Amendment Pile-On: Where Beef and Immigration Reform Collide
PHOTO: Sen. Marco Rubio, R-Fl., talks with reporters about immigration reform on his way to the luncheons in the U.S. Capitol, May 7, 2013.

Image credit: Douglas Graham/Roll Call/Getty Images

What does U.S. beef in South Korea have to do with immigration reform?

Well, nothing. Except that Senate Judiciary Committee ranking member Sen. Chuck Grassley, R-Iowa, has proposed tying visas for certain South Korean applicants to the South Korean government's decision to allow the importation of U.S. beef.

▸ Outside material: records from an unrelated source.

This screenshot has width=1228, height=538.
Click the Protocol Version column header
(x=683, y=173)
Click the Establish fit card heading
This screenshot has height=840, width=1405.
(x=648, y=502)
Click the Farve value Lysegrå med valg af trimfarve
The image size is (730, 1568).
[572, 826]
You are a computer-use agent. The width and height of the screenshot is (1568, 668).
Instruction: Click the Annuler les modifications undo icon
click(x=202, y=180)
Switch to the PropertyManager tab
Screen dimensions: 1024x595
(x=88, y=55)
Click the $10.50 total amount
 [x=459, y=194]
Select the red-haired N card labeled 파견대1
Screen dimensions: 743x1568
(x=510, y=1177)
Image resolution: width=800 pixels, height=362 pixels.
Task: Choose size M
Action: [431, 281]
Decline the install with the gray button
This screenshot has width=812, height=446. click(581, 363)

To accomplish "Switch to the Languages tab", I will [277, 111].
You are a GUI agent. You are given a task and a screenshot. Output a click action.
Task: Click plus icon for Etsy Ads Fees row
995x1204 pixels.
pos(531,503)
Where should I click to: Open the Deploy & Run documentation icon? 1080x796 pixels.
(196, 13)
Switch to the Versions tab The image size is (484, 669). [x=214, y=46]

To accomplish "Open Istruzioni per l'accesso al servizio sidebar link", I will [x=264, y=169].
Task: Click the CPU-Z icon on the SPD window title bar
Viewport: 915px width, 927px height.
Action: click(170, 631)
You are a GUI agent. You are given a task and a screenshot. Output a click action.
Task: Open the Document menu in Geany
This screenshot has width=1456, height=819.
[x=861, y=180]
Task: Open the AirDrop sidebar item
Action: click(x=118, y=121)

That is one of the 77 amendments that Grassley has single-handedly proposed to the immigration bill that is under consideration in the Senate. And those 77 amendments are a fraction of the whopping 284 total amendments to the bill that the Senate Judiciary Committee released Tuesday.

Unsurprisingly, there were a few with questionable connections to the bill at hand.

Take the amendment of Sen. Sheldon Whitehouse, D-R.I., aimed at allowing the attorney general to deny firearm transfers and licenses to suspected terrorists.

No one, I'm sure, wants to let terrorists get their hands on weapons, but it's doubtful that this particular amendment has much to do with the availability of visas. And it's nearly guaranteed to catch the attention of pro-gun advocates closely watching any encroachment on the Second Amendment.

As it turns out, amendments are a great opportunity for Democrats and Republicans to transform a bill into something they like more. And there's also nothing stopping them from, in some cases, pursuing completely unrelated agendas.

For example: voter registration, an issue near and dear to the heart of many a Democrat.

Sen. Chris Coons , D-Del., has proposed an amendment that would withhold grants aimed at helping states implement the law until those states can prove that they are complying with a different law that makes it easier to register and update voter rolls at the Department of Motor Vehicles.

And not to be left out, Sen. Orin Hatch, R-Utah, has proposed a new section of the bill that cracks down on the manufacture of controlled substances on federal land.

Not an unreasonable request, but it's unclear what, if anything, it has to do with immigration.

Oh, and hats off to Sen. Dick Durbin, D-Ill., who resisted the urge to add to the amendment pile on.